Prompt> What you return must be an exact copy of the lines in the listing below between the line holding "You are a GUI" and the line holding "The width and height of the screenshot is (1366, 768).", inclusive, and nothing more.

Input>

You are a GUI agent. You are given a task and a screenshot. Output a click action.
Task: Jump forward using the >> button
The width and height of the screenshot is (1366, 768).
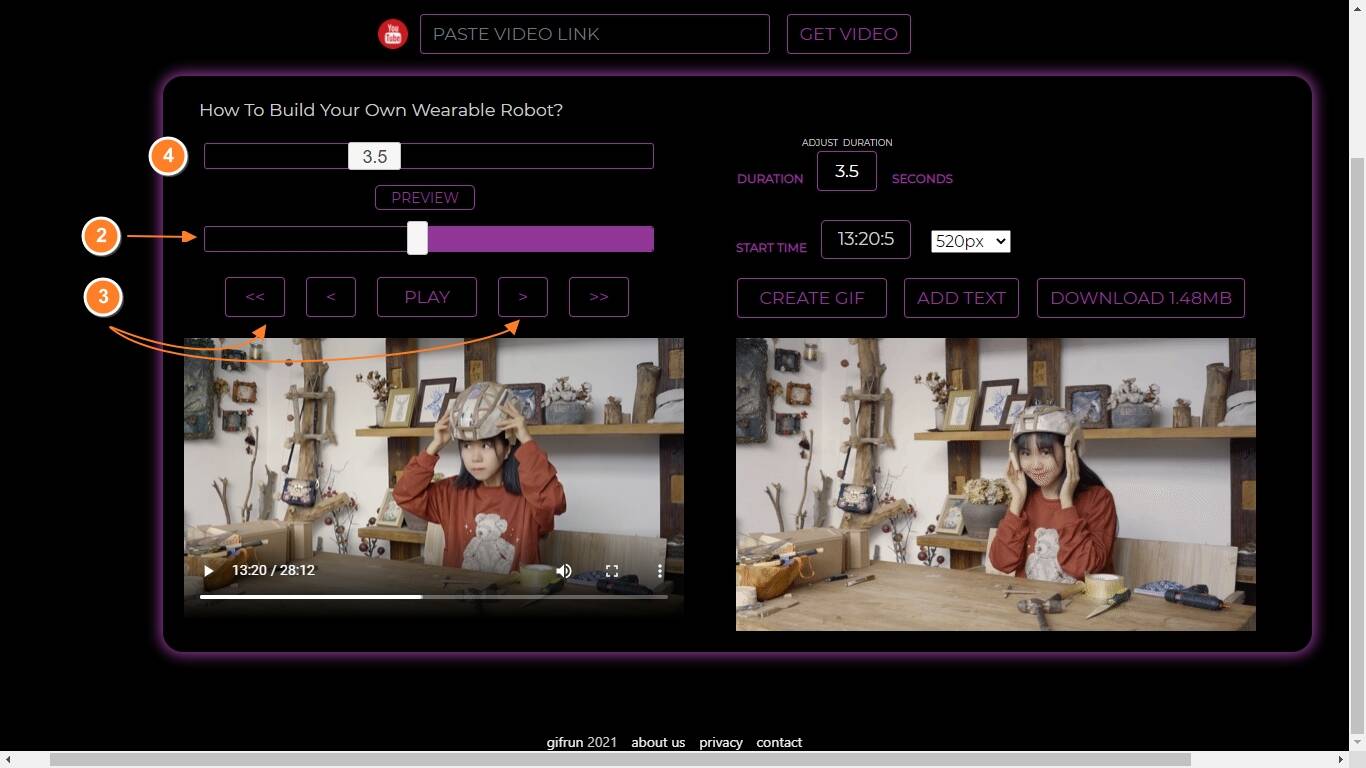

...

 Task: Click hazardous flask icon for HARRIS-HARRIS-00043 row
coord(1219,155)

...

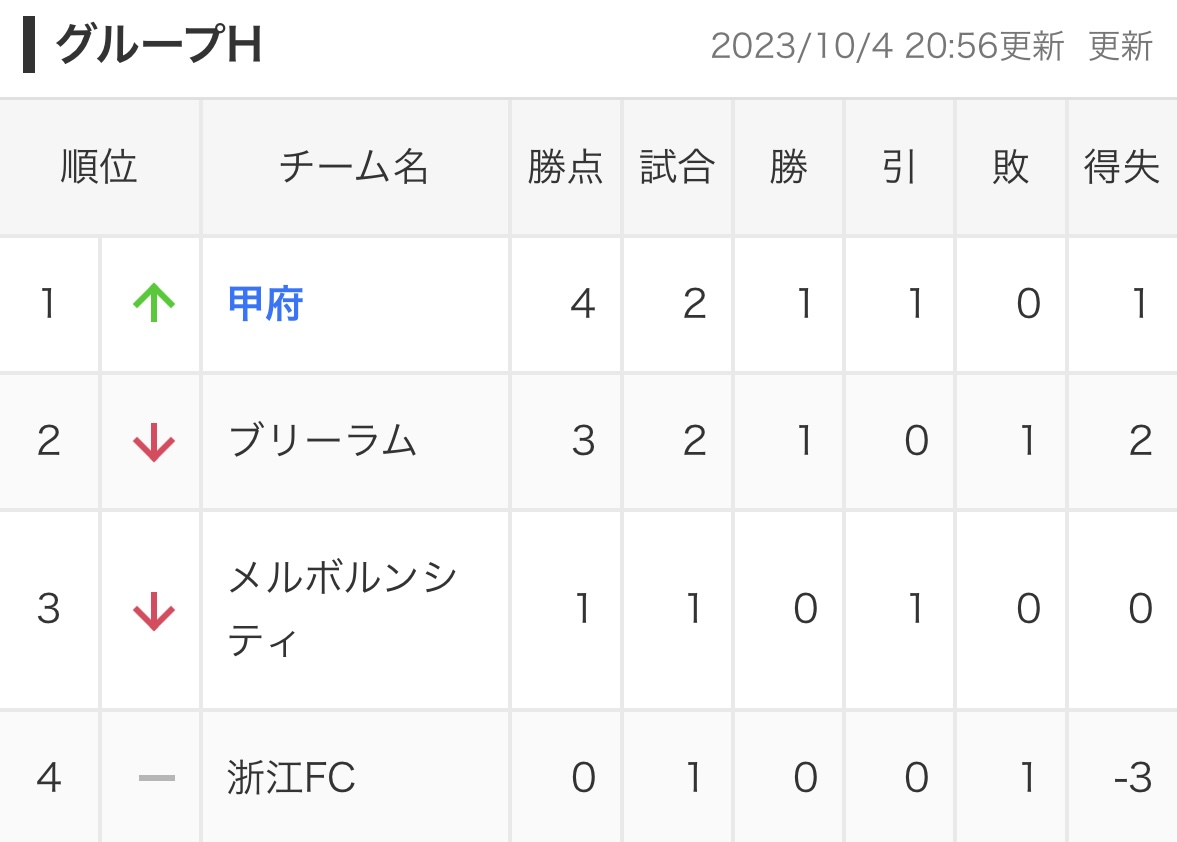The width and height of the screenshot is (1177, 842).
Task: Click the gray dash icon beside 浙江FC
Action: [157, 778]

Exercise solution>
You are a GUI agent. You are given a task and a screenshot. Output a click action.
Task: Jump forward using the >> button
The width and height of the screenshot is (1366, 768).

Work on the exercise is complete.